Recently ten aldermen, with the support of a coalition that includes the Chicago Teachers Union, moved to put a non-binding resolution on the fall ballot in support of an elected school board, like 96 percent of U.S. school districts (as of 2008). It was submitted to the city clerk three minutes late, so Joe Moore, chair of the Human Relations Committee, quashed it. Moore has a long-held reputation as an independent, which supporters of the resolution subsequently used to club Moore: "'We thought we had an ally in Joe Moore,' said Ald. Roderick Sawyer, 6th. 'The people got screwed.'"

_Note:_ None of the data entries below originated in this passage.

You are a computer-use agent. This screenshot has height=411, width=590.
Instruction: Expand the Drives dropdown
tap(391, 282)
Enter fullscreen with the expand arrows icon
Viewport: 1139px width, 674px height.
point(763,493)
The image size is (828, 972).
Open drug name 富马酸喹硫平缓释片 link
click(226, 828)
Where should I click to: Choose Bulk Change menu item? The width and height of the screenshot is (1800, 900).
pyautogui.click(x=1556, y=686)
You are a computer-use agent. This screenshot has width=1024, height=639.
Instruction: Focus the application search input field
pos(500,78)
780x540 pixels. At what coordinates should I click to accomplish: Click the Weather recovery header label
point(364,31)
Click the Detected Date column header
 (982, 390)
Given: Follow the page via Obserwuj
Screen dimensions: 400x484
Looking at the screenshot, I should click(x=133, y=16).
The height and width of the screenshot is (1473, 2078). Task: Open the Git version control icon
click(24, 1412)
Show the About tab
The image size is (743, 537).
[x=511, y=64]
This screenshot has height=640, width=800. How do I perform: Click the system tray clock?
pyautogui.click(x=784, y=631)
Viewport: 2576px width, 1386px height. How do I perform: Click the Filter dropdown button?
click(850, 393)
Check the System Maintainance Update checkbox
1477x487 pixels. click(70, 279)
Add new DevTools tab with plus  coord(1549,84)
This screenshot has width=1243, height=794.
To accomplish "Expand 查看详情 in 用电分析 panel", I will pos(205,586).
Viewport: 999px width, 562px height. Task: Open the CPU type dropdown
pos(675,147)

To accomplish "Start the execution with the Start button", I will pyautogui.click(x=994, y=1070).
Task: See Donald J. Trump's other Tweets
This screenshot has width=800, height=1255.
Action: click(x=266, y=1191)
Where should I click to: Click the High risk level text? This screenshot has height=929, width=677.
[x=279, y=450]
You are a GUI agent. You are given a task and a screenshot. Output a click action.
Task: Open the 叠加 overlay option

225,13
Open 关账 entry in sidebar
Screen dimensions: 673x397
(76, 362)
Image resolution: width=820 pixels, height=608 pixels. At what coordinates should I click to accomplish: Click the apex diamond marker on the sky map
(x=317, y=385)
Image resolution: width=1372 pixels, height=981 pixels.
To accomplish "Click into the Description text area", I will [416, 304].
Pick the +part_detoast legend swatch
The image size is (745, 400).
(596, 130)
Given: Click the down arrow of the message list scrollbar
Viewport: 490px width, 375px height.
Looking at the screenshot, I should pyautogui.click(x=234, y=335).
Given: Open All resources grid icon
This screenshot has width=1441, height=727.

As Ben Joravsky writes in a piece critical of Moore, introducing the resolution via his committee was itself a third option (the next is a petition), and Moore acknowledged that the resolution runs counter to the desires of the Emanuel administration:
Moore says he then called one of the mayor's legislative aides to let them know, as a matter of courtesy, that he was planning to give the measure a hearing. "She wasn't happy," Moore says. "I've been around long enough to know that an elected school board is anathema to the mayor."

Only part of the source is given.